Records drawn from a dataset
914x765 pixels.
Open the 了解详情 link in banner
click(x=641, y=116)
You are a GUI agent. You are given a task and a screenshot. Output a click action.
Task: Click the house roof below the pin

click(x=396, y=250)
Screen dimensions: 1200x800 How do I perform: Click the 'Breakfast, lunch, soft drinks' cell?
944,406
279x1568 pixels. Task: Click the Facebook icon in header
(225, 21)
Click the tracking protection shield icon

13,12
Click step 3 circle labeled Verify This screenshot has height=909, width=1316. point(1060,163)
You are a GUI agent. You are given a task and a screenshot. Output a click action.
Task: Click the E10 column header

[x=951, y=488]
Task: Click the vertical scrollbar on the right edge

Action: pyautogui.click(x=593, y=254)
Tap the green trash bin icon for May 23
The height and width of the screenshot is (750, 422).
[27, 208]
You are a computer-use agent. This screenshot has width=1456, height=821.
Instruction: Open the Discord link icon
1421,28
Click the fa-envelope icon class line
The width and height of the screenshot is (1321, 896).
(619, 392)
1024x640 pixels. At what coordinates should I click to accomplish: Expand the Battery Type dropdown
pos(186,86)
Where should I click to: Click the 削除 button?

_TO DO_: What is needed is an exact reproduction of the data.

_TASK ANSWER_:
914x765 pixels.
Open the 了解详情 link in banner
click(x=641, y=116)
You are a GUI agent. You are given a task and a screenshot. Output a click action.
Task: Click the house roof below the pin

click(x=396, y=250)
Screen dimensions: 1200x800 How do I perform: Click the 'Breakfast, lunch, soft drinks' cell?
944,406
279x1568 pixels. Task: Click the Facebook icon in header
(225, 21)
Click the tracking protection shield icon

13,12
Click step 3 circle labeled Verify This screenshot has height=909, width=1316. point(1060,163)
You are a GUI agent. You are given a task and a screenshot. Output a click action.
Task: Click the E10 column header

[x=951, y=488]
Task: Click the vertical scrollbar on the right edge

Action: pyautogui.click(x=593, y=254)
Tap the green trash bin icon for May 23
The height and width of the screenshot is (750, 422).
[27, 208]
You are a computer-use agent. This screenshot has width=1456, height=821.
Instruction: Open the Discord link icon
1421,28
Click the fa-envelope icon class line
The width and height of the screenshot is (1321, 896).
(619, 392)
1024x640 pixels. At what coordinates should I click to accomplish: Expand the Battery Type dropdown
pos(186,86)
Where should I click to: Click the 削除 button?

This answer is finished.